Arbitri a processo

Redazione

I fischietti finiscono in tribunale per un rigore non visto. Ultime dal populismo

Ai tempi del famigerato arbitro Byron Moreno, quello di Italia-Corea del sud, il processo intentatogli fu quello di Biscardi, con petizioni popolari, televoti aperti a ogni ora, appelli a Blatter, al presidente della Repubblica e forse pure al Papa. Sedici anni dopo, l’arbitro Piero Giacomelli di Trieste, suo malgrado autore di una prestazione non proprio perfetta in Lazio-Torino (campionato di serie A, dicembre 2017), finirà il prossimo giugno davanti a un giudice civile perché alcuni tifosi della Lazio gli hanno fatto causa. Una causa per risarcimento danni. Insieme al fischietto, in tribunale ci andrà pure il collega Marco Di Bello, che quella sera era l’arbitro Var. La sua colpa è di non aver visto il fallo da rigore a favore dei biancazzurri. Davanti all’invito alla negoziazione assistita – cioè a risolvere la controversia per evitare di adire l’autorità giudiziaria – i due arbitri non hanno risposto. E così Giacomelli e Di Bello sono stati citati in giudizio.

 

 

Il populismo ha così sfondato anche nel calcio: basta una lamentela per un rigore non dato, postato su Facebook o urlato in qualche radio locale, ed ecco che l’arbitro finisce davanti a un giudice, chiamato a rispondere sul perché non abbia giudicato volontario un tocco di mano, uno sgambetto, una manata virile sulla spalla.
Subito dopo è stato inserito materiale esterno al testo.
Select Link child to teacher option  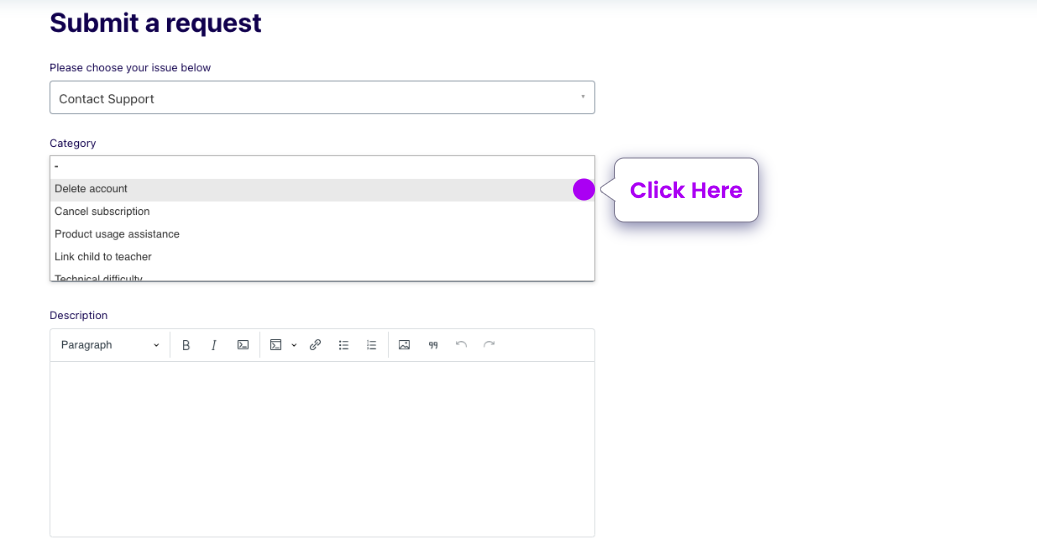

E’ il trionfo dell’assurdo, che tra le altre cose porta il calcio su un terreno inesplorato: quanto sarà sereno, d’ora in poi, l’arbitro che dovrà dirigere una partita sapendo che per un errore – umano – potrebbe essere citato in giudizio da orde di tifosi, pur “rispettabili”? Nel frattempo, attendiamo il verdetto del giudice civile chiamato a fare la moviola di Lazio-Torino, “in nome del popolo italiano”.